• [Task statement]
In the data below, find the line containing "The width and height of the screenshot is (782, 471)."; reproduce that line and all subsequent lines exactly, and nothing else.

• [Information]
- - -
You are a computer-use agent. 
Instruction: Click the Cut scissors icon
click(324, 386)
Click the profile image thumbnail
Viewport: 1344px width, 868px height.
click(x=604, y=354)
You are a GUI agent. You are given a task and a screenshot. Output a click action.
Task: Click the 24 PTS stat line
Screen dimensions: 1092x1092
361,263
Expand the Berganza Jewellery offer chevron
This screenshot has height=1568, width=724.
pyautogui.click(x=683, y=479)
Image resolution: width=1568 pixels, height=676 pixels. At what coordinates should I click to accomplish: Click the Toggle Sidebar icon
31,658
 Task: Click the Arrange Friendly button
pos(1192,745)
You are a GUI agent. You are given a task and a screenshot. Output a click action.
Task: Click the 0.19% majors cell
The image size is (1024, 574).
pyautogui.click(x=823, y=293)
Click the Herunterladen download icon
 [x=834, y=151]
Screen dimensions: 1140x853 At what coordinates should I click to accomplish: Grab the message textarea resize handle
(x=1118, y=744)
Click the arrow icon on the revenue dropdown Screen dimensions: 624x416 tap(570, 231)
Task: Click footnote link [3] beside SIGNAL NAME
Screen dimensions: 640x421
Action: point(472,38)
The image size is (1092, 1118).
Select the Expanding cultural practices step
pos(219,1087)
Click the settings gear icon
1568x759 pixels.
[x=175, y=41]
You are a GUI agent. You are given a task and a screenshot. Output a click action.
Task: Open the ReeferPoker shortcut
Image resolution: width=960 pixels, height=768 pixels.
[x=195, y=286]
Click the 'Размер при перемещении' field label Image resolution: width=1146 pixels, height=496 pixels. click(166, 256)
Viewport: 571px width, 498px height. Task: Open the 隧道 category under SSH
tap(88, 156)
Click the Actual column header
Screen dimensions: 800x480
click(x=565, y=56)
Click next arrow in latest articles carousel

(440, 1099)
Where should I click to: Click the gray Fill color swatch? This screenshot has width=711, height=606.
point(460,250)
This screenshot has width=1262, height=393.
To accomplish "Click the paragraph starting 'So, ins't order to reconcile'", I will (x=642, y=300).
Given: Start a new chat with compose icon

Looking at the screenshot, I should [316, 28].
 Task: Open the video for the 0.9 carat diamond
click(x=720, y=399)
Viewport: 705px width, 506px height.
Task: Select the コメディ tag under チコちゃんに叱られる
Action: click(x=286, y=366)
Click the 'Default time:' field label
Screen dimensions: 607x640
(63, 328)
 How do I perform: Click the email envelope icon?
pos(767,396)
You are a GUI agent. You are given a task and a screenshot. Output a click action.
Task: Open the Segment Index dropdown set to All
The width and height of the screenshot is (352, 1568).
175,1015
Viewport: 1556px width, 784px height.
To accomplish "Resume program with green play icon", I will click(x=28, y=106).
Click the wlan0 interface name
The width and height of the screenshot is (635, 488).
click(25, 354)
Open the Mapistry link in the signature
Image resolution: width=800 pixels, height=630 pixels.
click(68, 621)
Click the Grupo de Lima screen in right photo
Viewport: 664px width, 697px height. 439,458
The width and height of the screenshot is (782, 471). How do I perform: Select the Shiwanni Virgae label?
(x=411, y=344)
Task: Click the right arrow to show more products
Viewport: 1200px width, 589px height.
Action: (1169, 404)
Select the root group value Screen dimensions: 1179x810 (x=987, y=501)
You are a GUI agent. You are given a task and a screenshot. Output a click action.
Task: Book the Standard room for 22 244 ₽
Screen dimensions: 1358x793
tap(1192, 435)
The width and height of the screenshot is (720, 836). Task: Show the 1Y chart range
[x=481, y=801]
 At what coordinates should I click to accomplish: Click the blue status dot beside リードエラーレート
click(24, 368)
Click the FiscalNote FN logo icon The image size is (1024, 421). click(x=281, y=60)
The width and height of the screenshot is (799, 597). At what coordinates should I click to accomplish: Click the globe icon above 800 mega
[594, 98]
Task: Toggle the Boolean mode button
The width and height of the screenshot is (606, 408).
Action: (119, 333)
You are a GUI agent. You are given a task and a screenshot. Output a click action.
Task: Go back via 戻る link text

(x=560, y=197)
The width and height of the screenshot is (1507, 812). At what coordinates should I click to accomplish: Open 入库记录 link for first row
- - -
• [Response below]
The width and height of the screenshot is (782, 471). How do I perform: Select the Shiwanni Virgae label?
(x=411, y=344)
Task: Click the right arrow to show more products
Viewport: 1200px width, 589px height.
Action: (1169, 404)
Select the root group value Screen dimensions: 1179x810 (x=987, y=501)
You are a GUI agent. You are given a task and a screenshot. Output a click action.
Task: Book the Standard room for 22 244 ₽
Screen dimensions: 1358x793
tap(1192, 435)
The width and height of the screenshot is (720, 836). Task: Show the 1Y chart range
[x=481, y=801]
 At what coordinates should I click to accomplish: Click the blue status dot beside リードエラーレート
click(24, 368)
Click the FiscalNote FN logo icon The image size is (1024, 421). click(x=281, y=60)
The width and height of the screenshot is (799, 597). At what coordinates should I click to accomplish: Click the globe icon above 800 mega
[594, 98]
Task: Toggle the Boolean mode button
The width and height of the screenshot is (606, 408).
Action: (119, 333)
You are a GUI agent. You are given a task and a screenshot. Output a click action.
Task: Go back via 戻る link text

(x=560, y=197)
The width and height of the screenshot is (1507, 812). At what coordinates should I click to accomplish: Open 入库记录 link for first row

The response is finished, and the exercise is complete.